Below are some records; give them all again exactly, but not the pictures.

=====

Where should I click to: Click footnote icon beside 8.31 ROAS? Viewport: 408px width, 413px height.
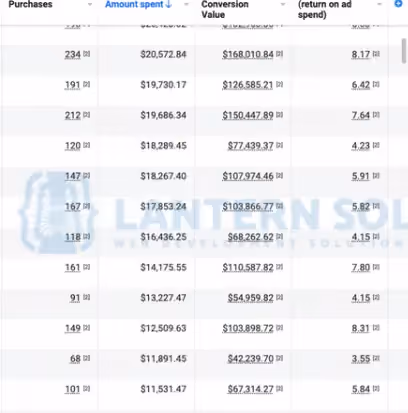tap(376, 328)
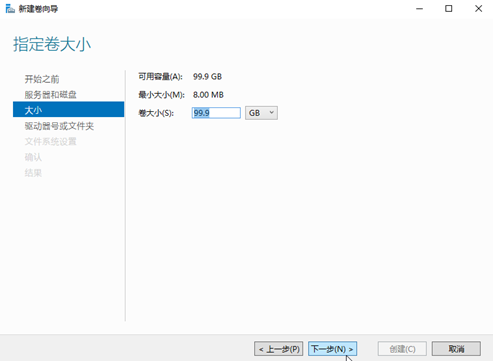Viewport: 493px width, 361px height.
Task: Cancel the wizard with the 取消 button
Action: (456, 349)
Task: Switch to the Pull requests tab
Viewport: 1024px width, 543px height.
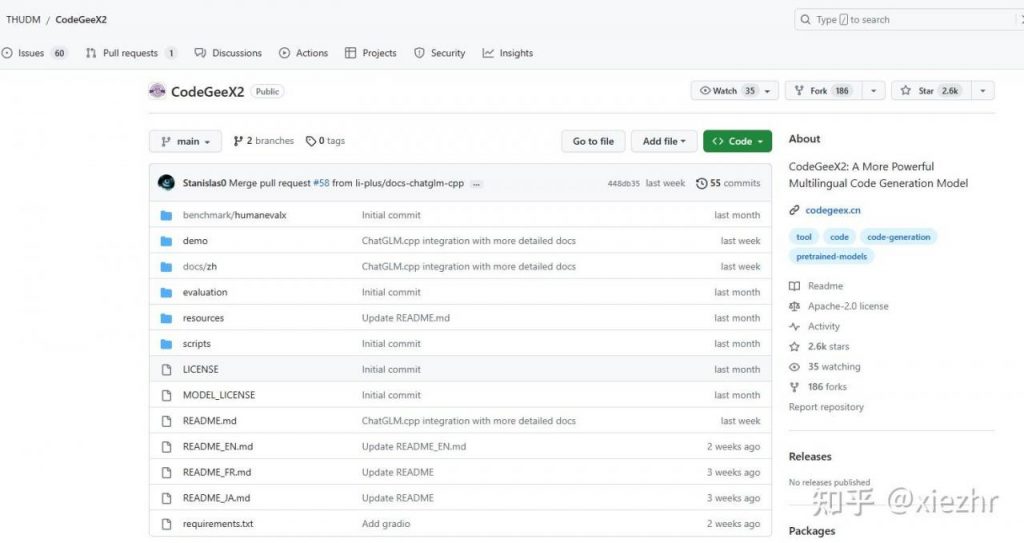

=====

_THE ANSWER_.
Where should I click to: Click footnote icon beside 8.31 ROAS? Viewport: 408px width, 413px height.
tap(376, 328)
Viewport: 493px width, 361px height.
Task: Cancel the wizard with the 取消 button
Action: (456, 349)
Task: Switch to the Pull requests tab
Viewport: 1024px width, 543px height.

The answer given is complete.